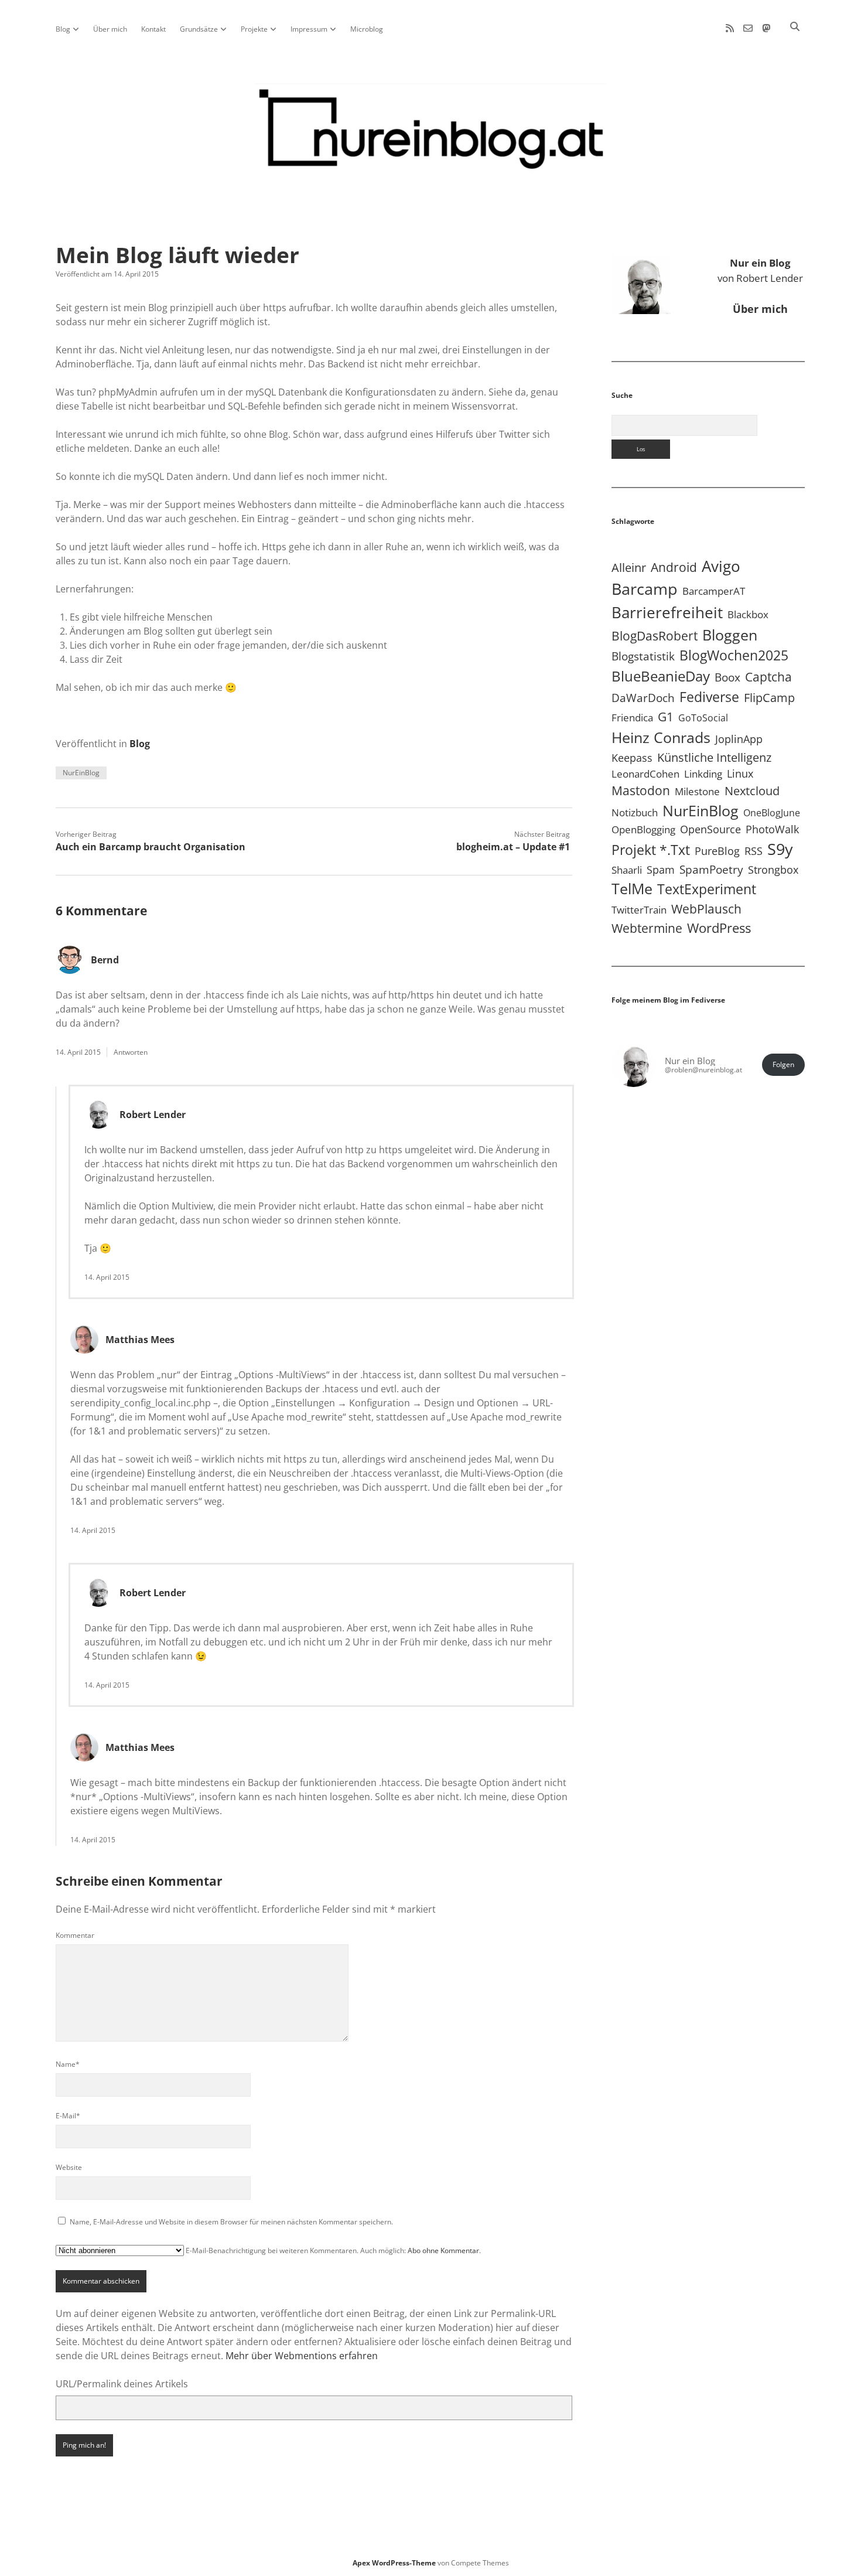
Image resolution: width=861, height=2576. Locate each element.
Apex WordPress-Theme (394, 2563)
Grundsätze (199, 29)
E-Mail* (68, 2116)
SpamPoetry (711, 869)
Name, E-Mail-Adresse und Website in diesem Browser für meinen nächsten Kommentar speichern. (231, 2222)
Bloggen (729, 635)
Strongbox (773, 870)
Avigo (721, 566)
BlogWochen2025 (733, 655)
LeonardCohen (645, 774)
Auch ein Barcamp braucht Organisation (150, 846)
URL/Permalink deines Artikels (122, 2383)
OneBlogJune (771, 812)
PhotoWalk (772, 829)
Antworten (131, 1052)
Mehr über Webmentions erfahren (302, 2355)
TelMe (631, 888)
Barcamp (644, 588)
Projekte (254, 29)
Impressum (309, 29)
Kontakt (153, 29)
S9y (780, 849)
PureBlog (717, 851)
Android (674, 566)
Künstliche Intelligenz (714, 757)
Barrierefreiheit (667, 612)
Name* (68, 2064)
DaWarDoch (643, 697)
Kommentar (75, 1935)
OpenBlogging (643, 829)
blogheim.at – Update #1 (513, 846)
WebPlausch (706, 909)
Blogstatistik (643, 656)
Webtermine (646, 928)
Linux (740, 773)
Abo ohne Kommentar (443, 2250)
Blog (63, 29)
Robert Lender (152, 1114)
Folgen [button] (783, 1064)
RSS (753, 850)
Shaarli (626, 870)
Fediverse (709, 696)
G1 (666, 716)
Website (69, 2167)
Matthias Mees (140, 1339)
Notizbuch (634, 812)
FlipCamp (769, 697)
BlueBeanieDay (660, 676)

-=-=-=-=-

> [YOUR TASK]: Write out exactly the lines that fall from the line with "Name, E-Mail-Adresse und" to the line with "Android (674, 566)" in the records above, keeping both ends.

> [SOLUTION FOR THIS EXERCISE]:
Name, E-Mail-Adresse und Website in diesem Browser für meinen nächsten Kommentar speichern. (231, 2222)
Bloggen (729, 635)
Strongbox (773, 870)
Avigo (721, 566)
BlogWochen2025 (733, 655)
LeonardCohen (645, 774)
Auch ein Barcamp braucht Organisation (150, 846)
URL/Permalink deines Artikels (122, 2383)
OneBlogJune (771, 812)
PhotoWalk (772, 829)
Antworten (131, 1052)
Mehr über Webmentions erfahren (302, 2355)
TelMe (631, 888)
Barcamp (644, 588)
Projekte (254, 29)
Impressum (309, 29)
Kontakt (153, 29)
S9y (780, 849)
PureBlog (717, 851)
Android (674, 566)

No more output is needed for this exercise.